Orchid mimics honey bee alarm pheromone in order to attract hornets for pollination.

Approximately one-third of the world's estimated 30,000 orchid species are deceptive and do not reward their pollinators with nectar or pollen. Most of these deceptive orchids imitate the scent of rewarding flowers or potential mates. In this study, we investigated the floral scent involved in pollinator attraction to the rewardless orchid Dendrobium sinense, a species endemic to the Chinese island Hainan that is pollinated by the hornet Vespa bicolor. Via chemical analyses and electrophysiological methods, we demonstrate that the flowers of D. sinense produce (Z)-11-eicosen-1-ol and that the pollinator can smell this compound. This is a major compound in the alarm pheromones of both Asian (Apis cerana) and European (Apis mellifera) honey bees and is also exploited by the European beewolf (Philanthus triangulum) to locate its prey. This is the first time that (Z)-11-eicosen-1-ol has been identified as a floral volatile. In behavioral experiments, we demonstrate that the floral scent of D. sinense and synthetic (Z)-11-eicosen-1-ol are both attractive to hornets. Because hornets frequently capture honey bees to feed to their larvae, we suggest that the flowers of D. sinense mimic the alarm pheromone of honey bees in order to attract prey-hunting hornets for pollination.
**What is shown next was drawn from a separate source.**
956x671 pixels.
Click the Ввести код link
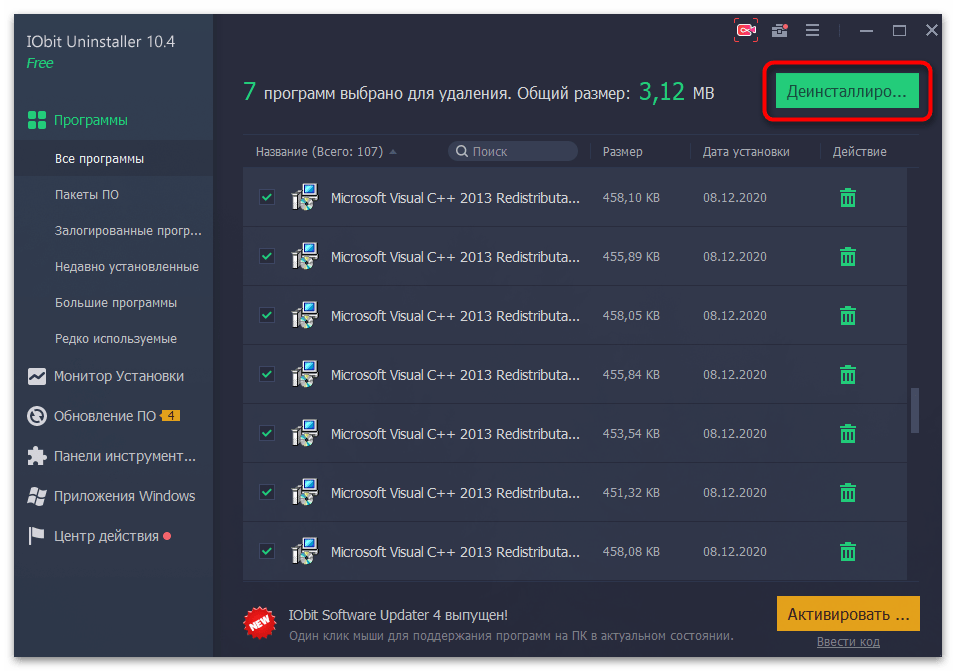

Ménage à trois-two endemic species of deceptive orchids and one pollinator species.

In the sexually deceptive orchid genus Ophrys, reproductive isolation is based on the specific attraction of males of a single pollinator species by mimicking the female species-specific sex pheromone. Changes in the odor composition can lead to hybridization and speciation by the attraction of a new pollinator that acts as an isolation barrier toward other sympatrically occurring Ophrys species. On Sardinia, we investigated the evolutionary origin of two sympatrically occurring endemic species, Ophrys chestermanii and O. normanii, which are both pollinated by males of the cuckoo bumblebee Bombus vestalis. Chemical and electrophysiological analyses of floral scent and genetic analyses with amplified fragment length polymorphisms and plastid-markers clearly showed that O. normanii is neither a hybrid nor a hybrid species. The two species evolved from different ancestors, viz. O. normanii from O. tenthredinifera and O. chestermanii from O. annae, and converged to the same pollinator attracted by the same bouquet of polar compounds. In spite of sympatry, pollinator sharing and overlapping blooming periods, no evidence has been obtained for gene flow between O. chestermanii and O. normanii indicating an unusual case among sexually deceptive orchids in which postmating rather than premating reproductive isolation mechanisms strongly prevent interspecific gene flow.